__Excerpt provided__.
------------------------------

3.1 Process Workflow
The process workflow for determining the needed number of samples as well as the distance threshold is divided into three stages, as shown in Fig. 1.
-
Acquisition: In this stage, two datasets are involved, a training dataset and a testing dataset. In our empirical experiments (see Sect. 3.2), these datasets are generated from the simulation, but they should generally be derived during development. At this point, power analysis is used to find the number of samples to determine the difference between the operational dataset and the training set. This factor can be calibrated for the application at hand, as it determines an additional number of samples beyond the minimum needed to achieve the determined test power. The effect size for the power analysis is established between the training set and the testing set, using Cohen’s d coefficient [4].

------------------------------

__Recorded data__.
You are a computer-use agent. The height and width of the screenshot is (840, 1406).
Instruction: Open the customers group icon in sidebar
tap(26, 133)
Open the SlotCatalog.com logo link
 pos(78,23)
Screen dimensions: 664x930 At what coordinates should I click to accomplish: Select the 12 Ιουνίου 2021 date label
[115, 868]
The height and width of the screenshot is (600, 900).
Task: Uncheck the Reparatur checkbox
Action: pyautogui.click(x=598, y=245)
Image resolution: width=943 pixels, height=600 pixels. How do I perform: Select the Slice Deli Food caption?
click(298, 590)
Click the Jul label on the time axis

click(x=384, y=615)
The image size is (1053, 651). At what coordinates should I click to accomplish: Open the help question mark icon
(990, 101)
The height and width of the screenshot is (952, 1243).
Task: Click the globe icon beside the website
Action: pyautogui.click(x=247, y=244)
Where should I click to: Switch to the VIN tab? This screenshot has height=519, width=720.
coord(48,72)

------------------------------

__To do__.
**a.** Summarize the excerpt on the process workflow in two sentences.
**b.** Carry on the excerpt on the process workflow from the point at which it stops.
The listing above was taken from a separate source.

__Results of the tasks__.
**a.** The process workflow for determining the needed number of samples and the distance threshold is divided into three stages. In the first stage, acquisition, a training dataset and a testing dataset are involved, and power analysis, with an effect size established between them using Cohen's d coefficient, is used to find the number of samples needed to determine the difference between the operational dataset and the training set.

**b.**
-
Training: The training dataset is processed and split into a training set and a testing set. A sub-sample of the smaller training set is uniformly sampled to represent the Training Scope Set (TSS) in the calculation of statistical distances, which maintain its features in order to reduce computational complexity during runtime. A model is then built from the smaller training set and used to predict the outputs of the testing set. The result is further distinguished into correctly and incorrectly classified outputs, where SafeML measures evaluate the statistical distance between the incorrectly classified outputs and the TSS. The resulting distances are finally used as the initial distance threshold. This initial distance threshold is then increased gradually by a factor of the standard deviation until a user-defined safety performance level is met.
-
Operation: Once the trained model is in operation, the value obtained in the ‘Acquisition’ stage is used to aggregate operational data points into an operational set. SafeML measures evaluate the statistical distance between this operational set and the TSS. If the value falls within the defined threshold, the model continues its operation normally, otherwise, a signal is sent to run a user-defined action.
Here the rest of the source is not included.